ASSIGNED TASK: Exactly how many lines in the data below contain the string "Given"? Give that number and nothing else.

SOURCE MATERIAL:
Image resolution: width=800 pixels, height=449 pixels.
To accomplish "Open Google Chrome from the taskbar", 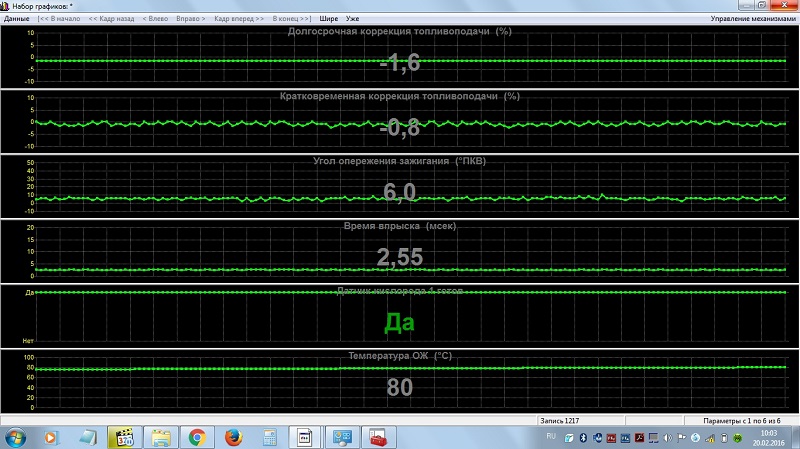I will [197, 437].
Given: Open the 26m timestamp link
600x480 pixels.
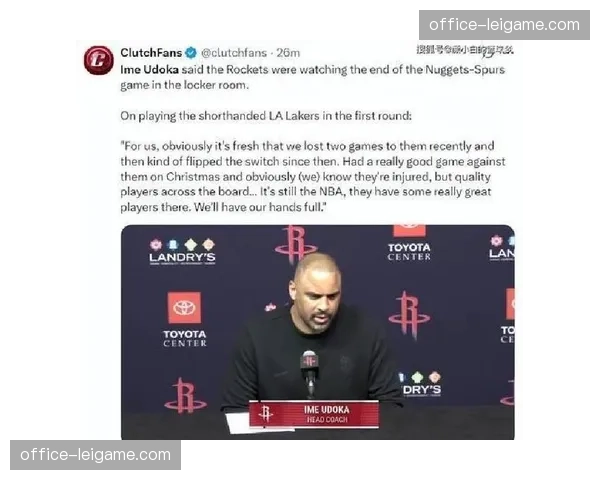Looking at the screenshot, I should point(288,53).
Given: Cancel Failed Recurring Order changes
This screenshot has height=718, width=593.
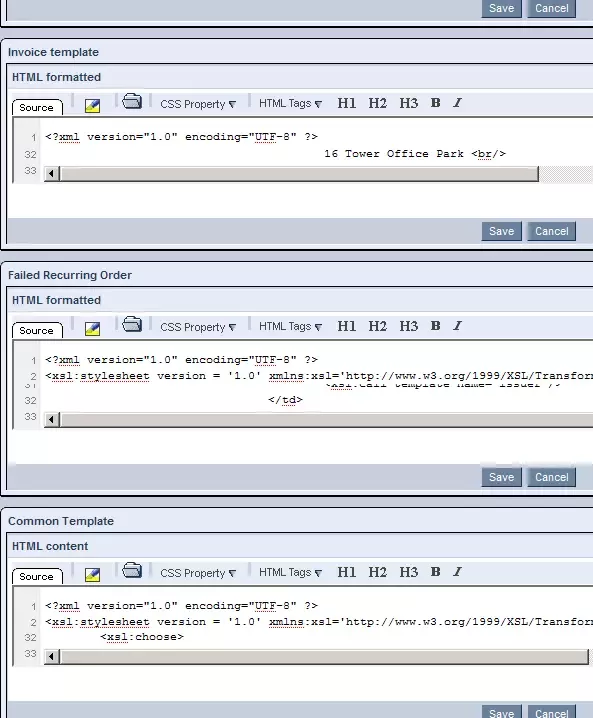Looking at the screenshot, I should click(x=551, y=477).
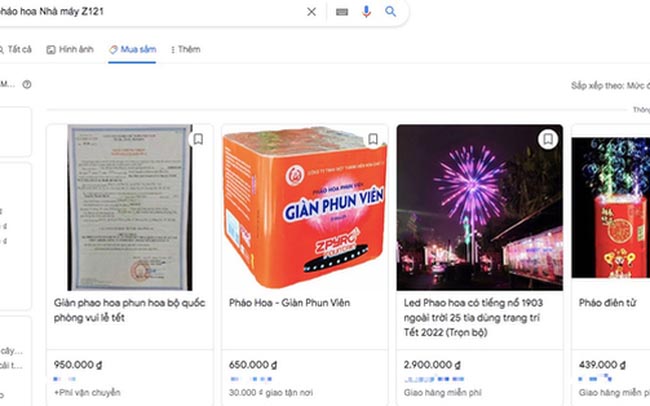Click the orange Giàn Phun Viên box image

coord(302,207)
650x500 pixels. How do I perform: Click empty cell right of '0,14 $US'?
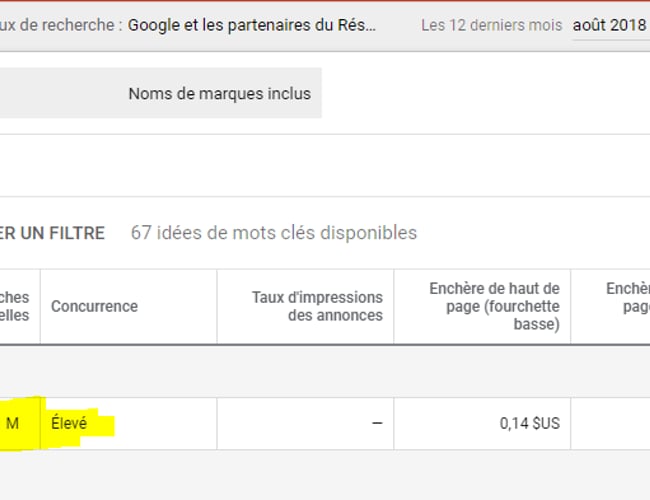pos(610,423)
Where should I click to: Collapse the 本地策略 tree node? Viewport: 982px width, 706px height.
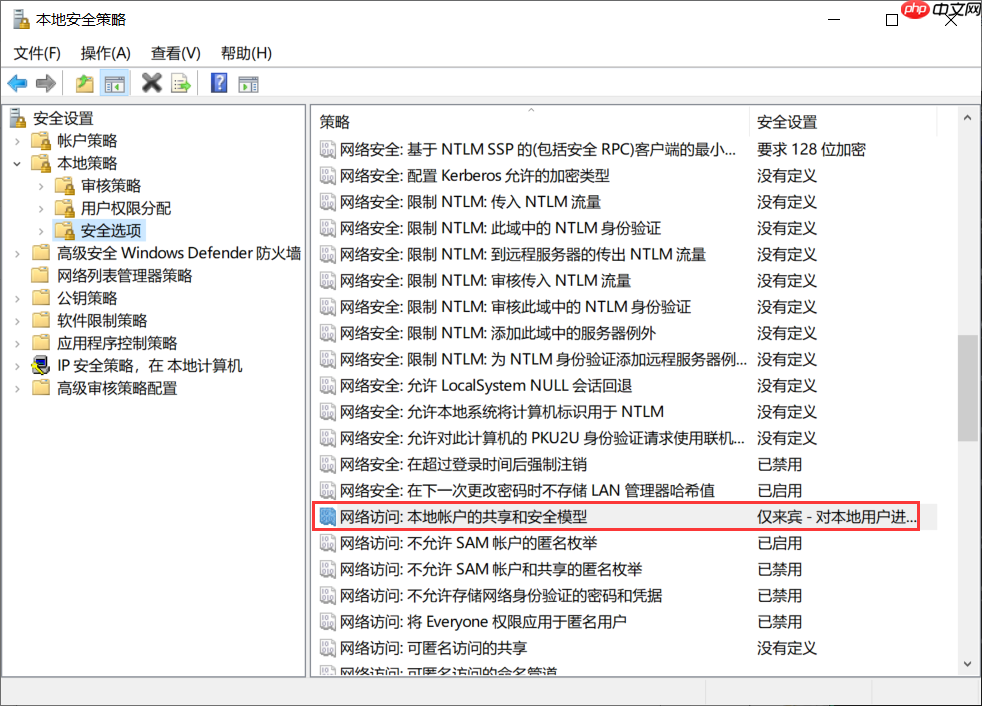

RESULT OF THE TASK: 2